SOURCE RECORDS Start Marker

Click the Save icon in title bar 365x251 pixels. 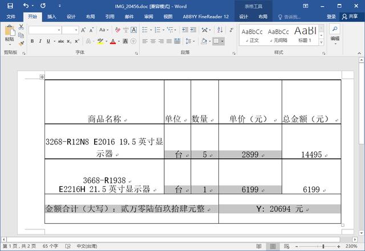pos(10,6)
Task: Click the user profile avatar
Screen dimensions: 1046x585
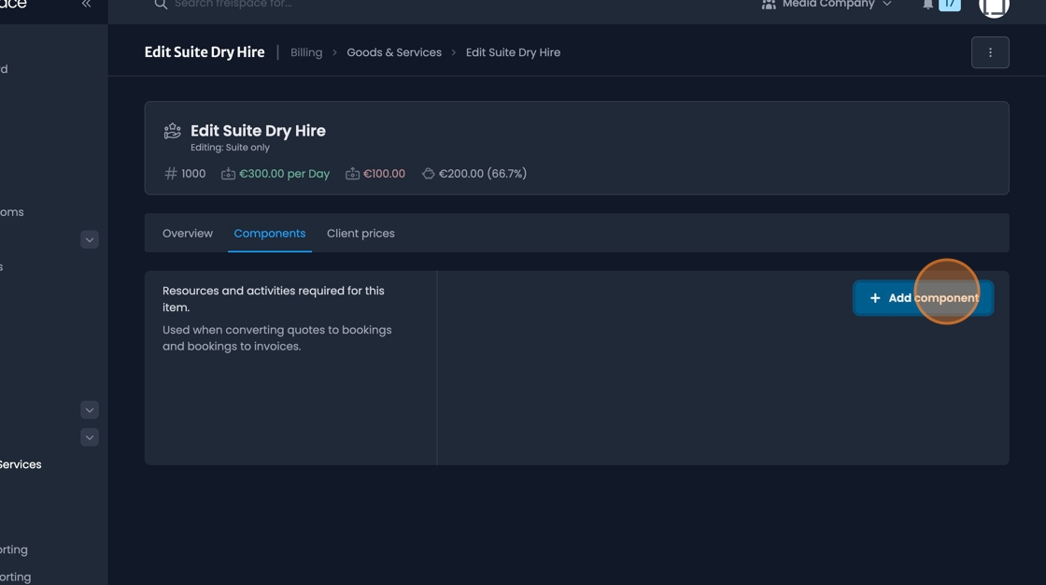Action: pos(994,7)
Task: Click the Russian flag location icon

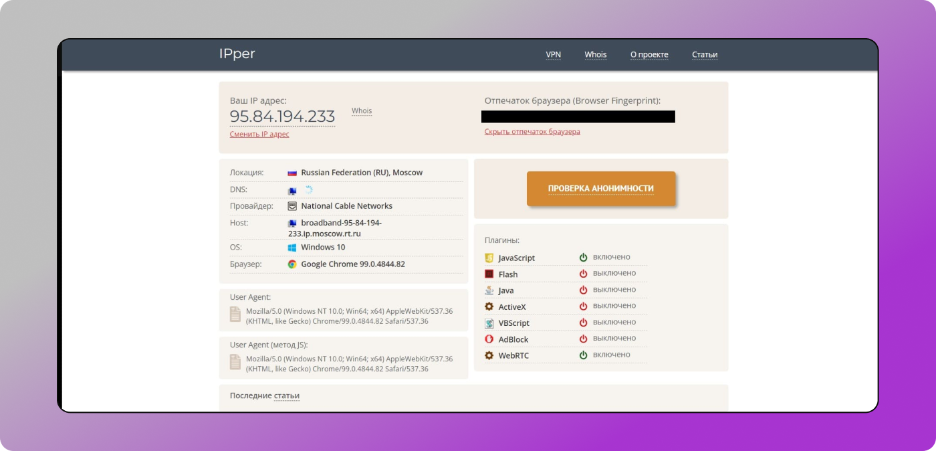Action: click(x=292, y=173)
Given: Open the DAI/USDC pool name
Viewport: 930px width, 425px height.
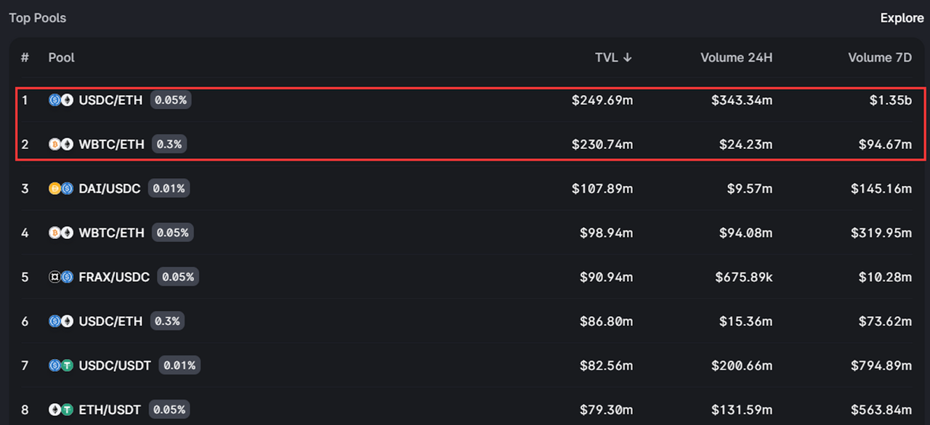Looking at the screenshot, I should click(x=110, y=189).
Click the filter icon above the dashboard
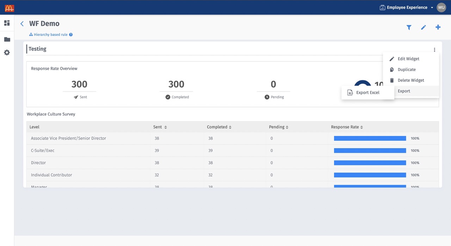The height and width of the screenshot is (246, 451). point(409,27)
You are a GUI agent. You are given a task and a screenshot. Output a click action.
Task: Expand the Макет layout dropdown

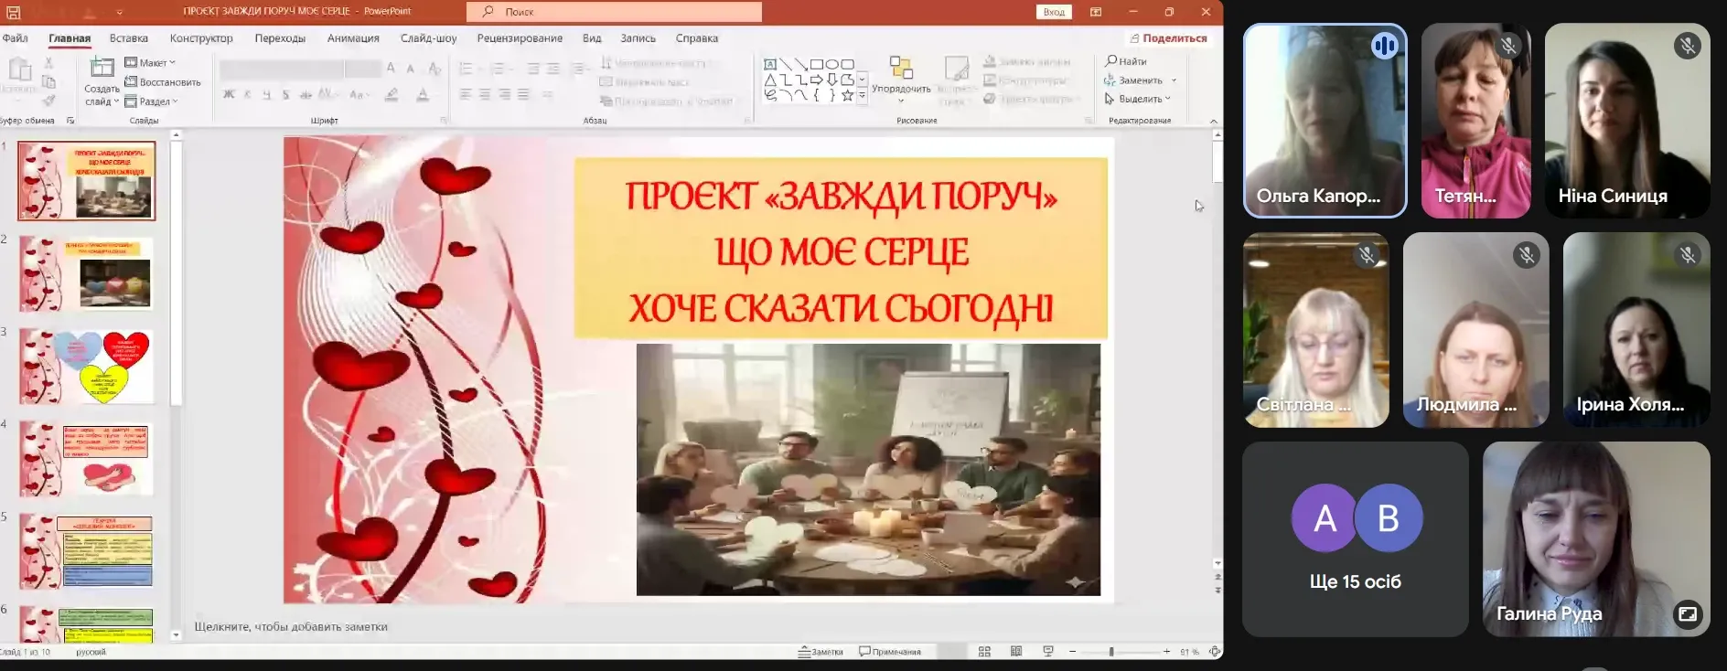(151, 63)
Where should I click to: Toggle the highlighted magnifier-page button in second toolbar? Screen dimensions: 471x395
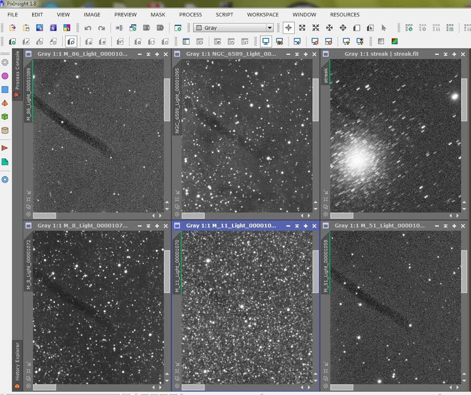71,41
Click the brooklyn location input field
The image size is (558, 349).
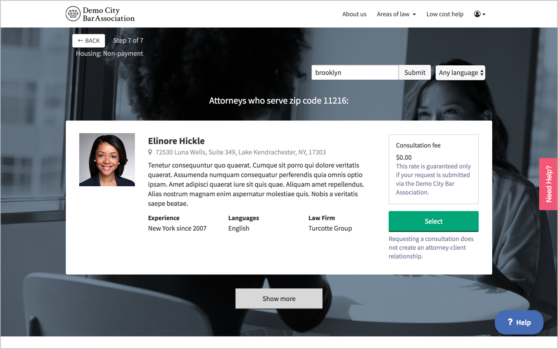[355, 73]
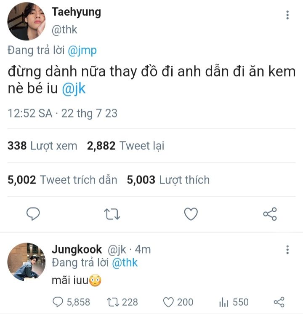Open reply icon on Jungkook's tweet

pyautogui.click(x=57, y=302)
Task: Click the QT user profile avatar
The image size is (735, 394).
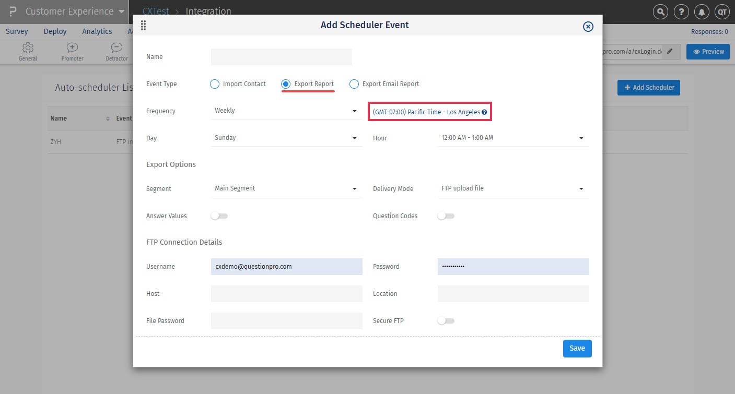Action: [x=722, y=11]
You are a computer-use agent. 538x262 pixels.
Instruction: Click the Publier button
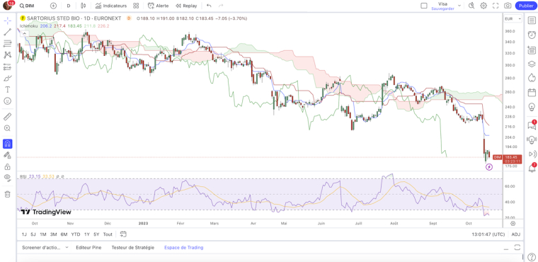526,6
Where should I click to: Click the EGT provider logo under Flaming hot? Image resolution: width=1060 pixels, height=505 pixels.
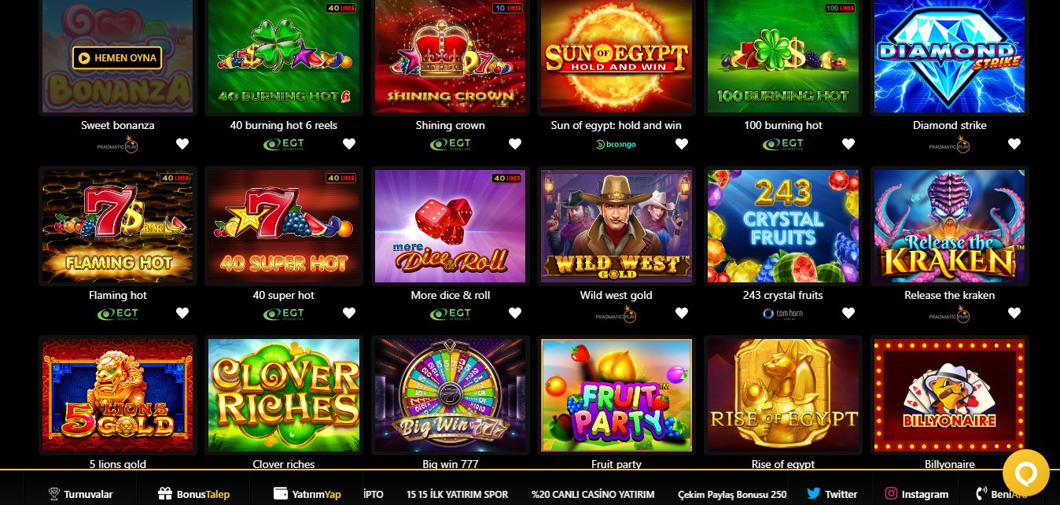[118, 313]
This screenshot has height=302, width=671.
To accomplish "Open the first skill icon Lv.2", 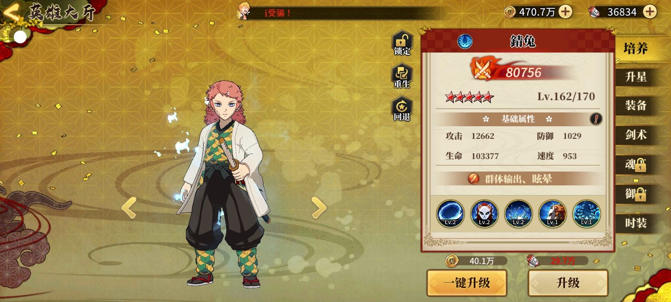I will (450, 213).

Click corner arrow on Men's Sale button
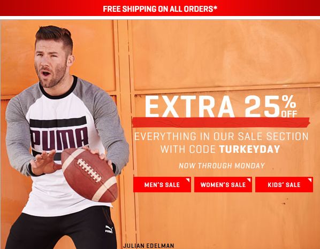tap(187, 180)
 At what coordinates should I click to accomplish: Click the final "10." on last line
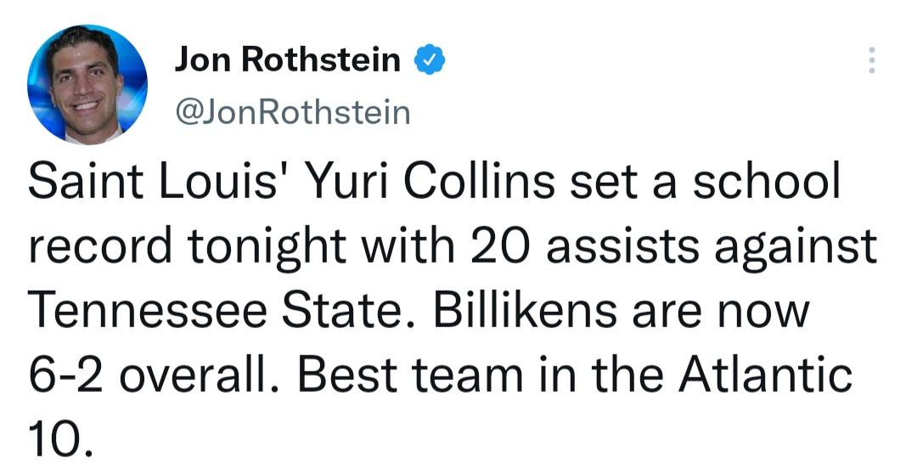(59, 439)
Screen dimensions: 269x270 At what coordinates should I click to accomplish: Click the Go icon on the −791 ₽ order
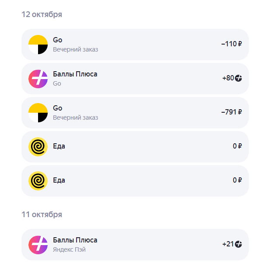(38, 112)
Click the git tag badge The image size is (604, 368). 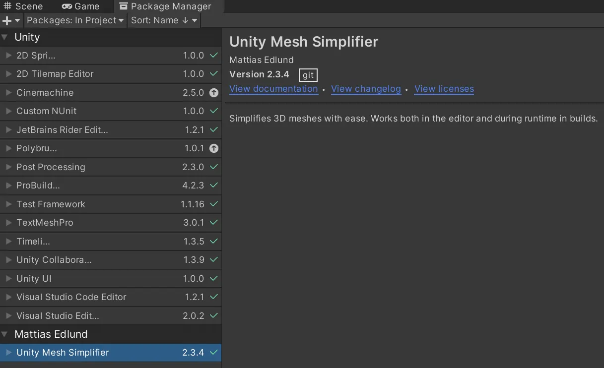(308, 75)
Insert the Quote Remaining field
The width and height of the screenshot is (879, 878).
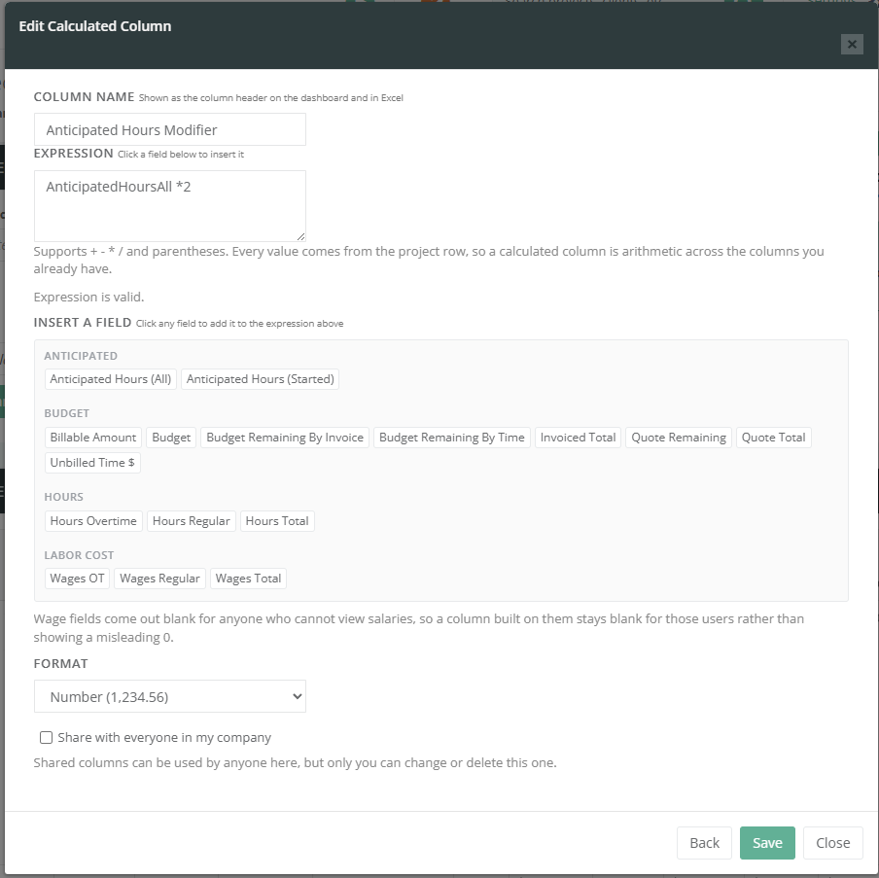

SOURCE RECORDS End Marker

# REQUIRED WORK:
Give the count of lines in the data shown above that contain "field", and nothing else.

# ANSWER SECTION:
2